Published online by Cambridge University Press: 04 May 2010
Disseminated intravascular coagulation (DIC) is a syndrome characterized by the systemic activation of coagulation, leading to the intravascular deposition of fibrin in the (micro)vasculature and the simultaneous consumption of coagulation factors and platelets (1). DIC may result in the formation of microvascular thrombi and thereby compromise an adequate blood supply to various organs, which may contribute to organ failure. Simultaneous exhaustion of coagulation factors, protease inhibitors, and platelets, due to ongoing coagulation activation, may lead to serious bleeding. It is important to emphasize that DIC is not a disease in itself but is always secondary to an underlying disorder, for example sepsis, severe trauma, some forms of cancer, or serious immunologic or toxic reactions. A diagnosis of DIC can only be made when one of these underlying disorders is present and is further based on a scoring system, using laboratory results (platelet count, prothrombin time, and fibrin degradation products). Although the pathophysiology of DIC may vary according to the underlying clinical disorder, certain pathogenic mechanisms are common to most if not all cases, including the mediatory role of inflammatory cytokines, the tissue factor–dependent initiation of intravascular coagulation, and the attenuation of natural anticoagulants and fibrinolysis.

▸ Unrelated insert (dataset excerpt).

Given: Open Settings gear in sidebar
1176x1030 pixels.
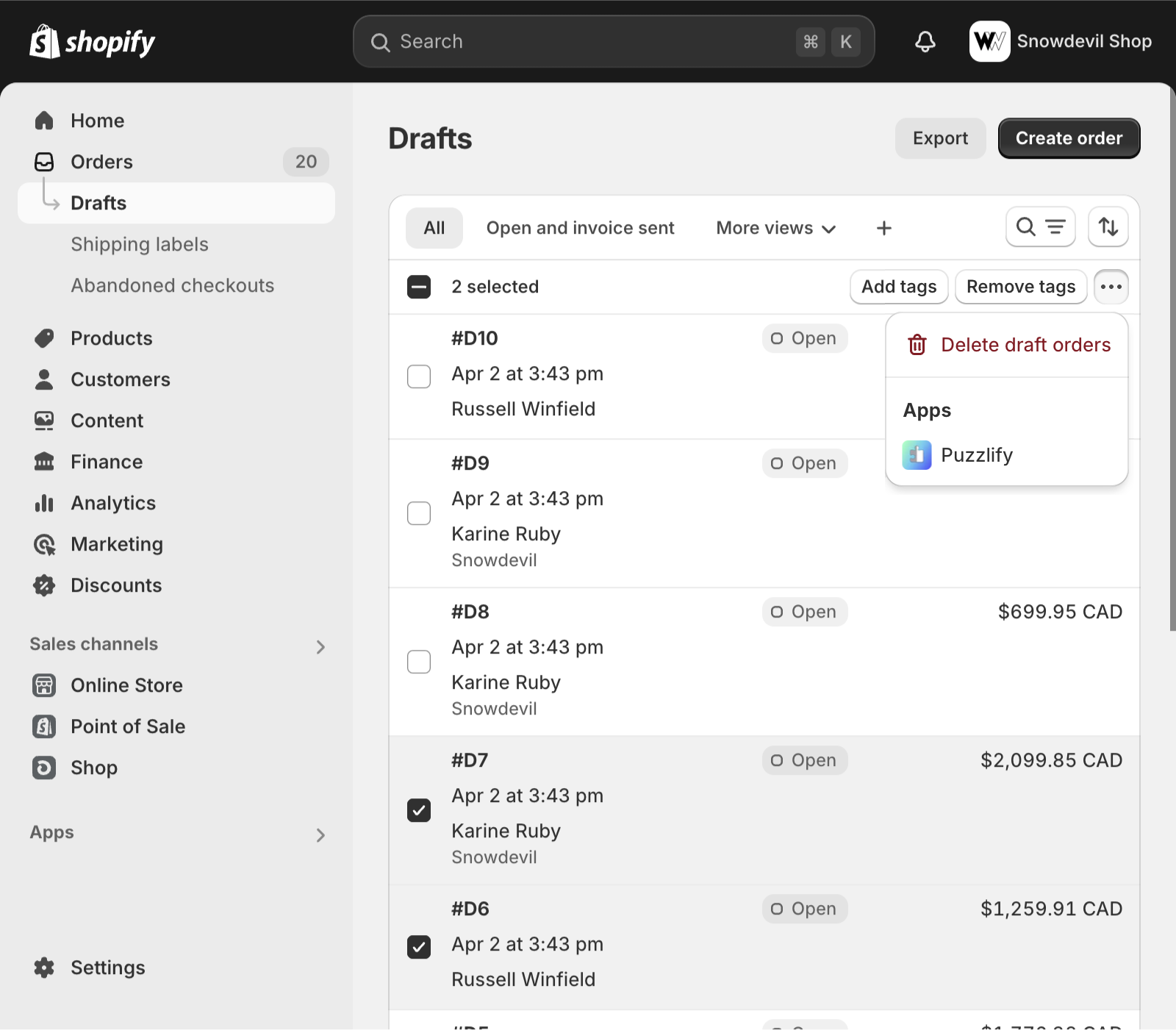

The endothelium plays a central role in all major pathways involved in the pathogenesis of DIC. Endothelial cells (ECs) release and respond to myriad proinflammatory mediators, resulting in the induction of tissue factor expression and downregulation of important physiological anticoagulant pathways (2). However, rather than being a unidirectional relationship, the interaction between inflammation and coagulation involves significant cross-talk in which the endothelium appears to play a pivotal role (3).